Financial regulation in the UK will get stricter after the country leaves the EU whether a Brexit deal is agreed or not, accounting giant KPMG has predicted.
In a report published last week, the company said Brexit leaves "considerable scope for divergence", despite UK regulators insisting they will not deviate from EU standards.
But calls for a "bonfire of red tape" are likely to be ignored, with Britain's long history of going above and beyond minimum EU financial regulations, or 'super-equivalence', expected to continue.
Moreover, UK firms are already under growing pressure to protect themselves from cyber attacks and technology failures, adding further evidence for a tougher regulatory environment post-Brexit.
Julie Patterson of KPMG's Regulatory Insight Centre pointed to the UK being the only member state in the EU to ring fence its banks, and said this trend would be more common outside the bloc.
"I see no sign that the UK regulators' tendency to lead the debate on risk and conduct issues will abate, so regulation may become more demanding, not less," she added.
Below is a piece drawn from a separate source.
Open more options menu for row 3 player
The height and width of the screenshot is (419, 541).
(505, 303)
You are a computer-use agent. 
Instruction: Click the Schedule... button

The report focuses on six drivers for future UK regulation, including financial stability, consumer protection, FinTech, competitiveness, the impact of post-crisis reforms, and the pursuit of social objectives.
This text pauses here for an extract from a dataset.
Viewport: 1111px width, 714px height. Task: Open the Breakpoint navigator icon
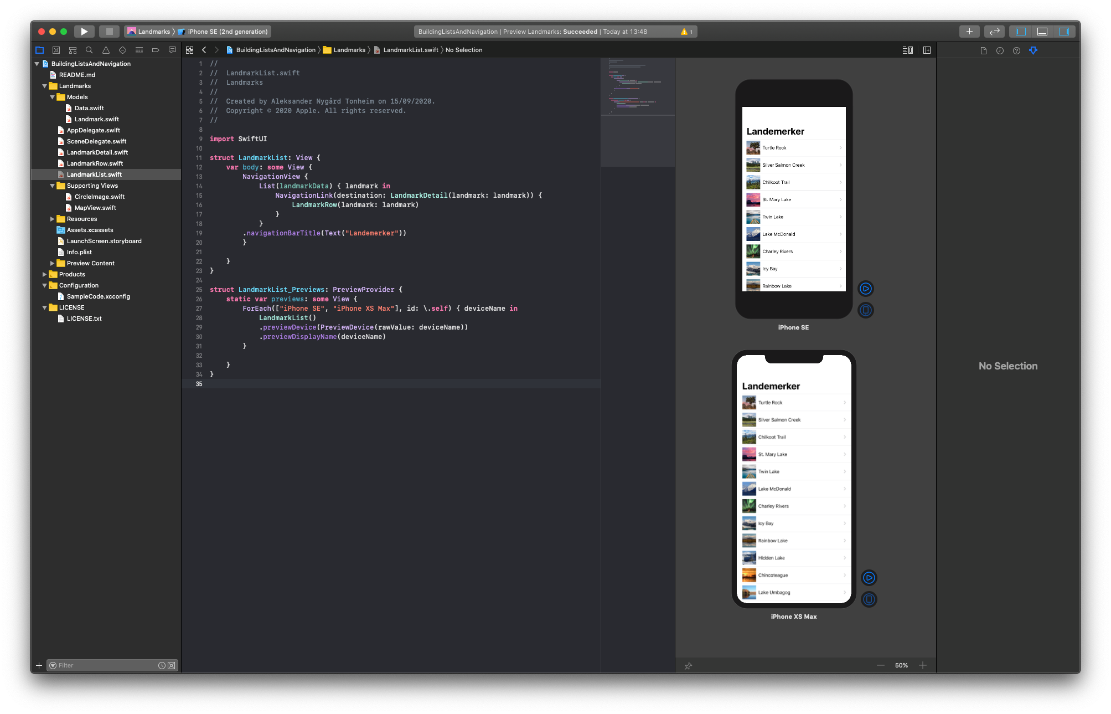click(155, 50)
Even where the UK remains broadly in line with EU, a "host of tweaks and changes" are expected as European laws are transposed into the Financial Conduct Authority (FCA) and Prudential Regulatory Authority's (PRA) rulebooks.
While the UK will lose its influence in the EU, KPMG said the country will remain an important player in setting international standards, and may be able to work closer with other financial centres.
"Institutions are therefore likely to have to respond to considerable uncertainty, complexity and cost as the UK regulatory regime adjusts in the new post-Brexit world," KPMG said.
"This will include re-writing the PRA and FCA rulebooks to reflect the UK outside the EU and following its own path, in some areas, moving ahead of international standards and EU legislation."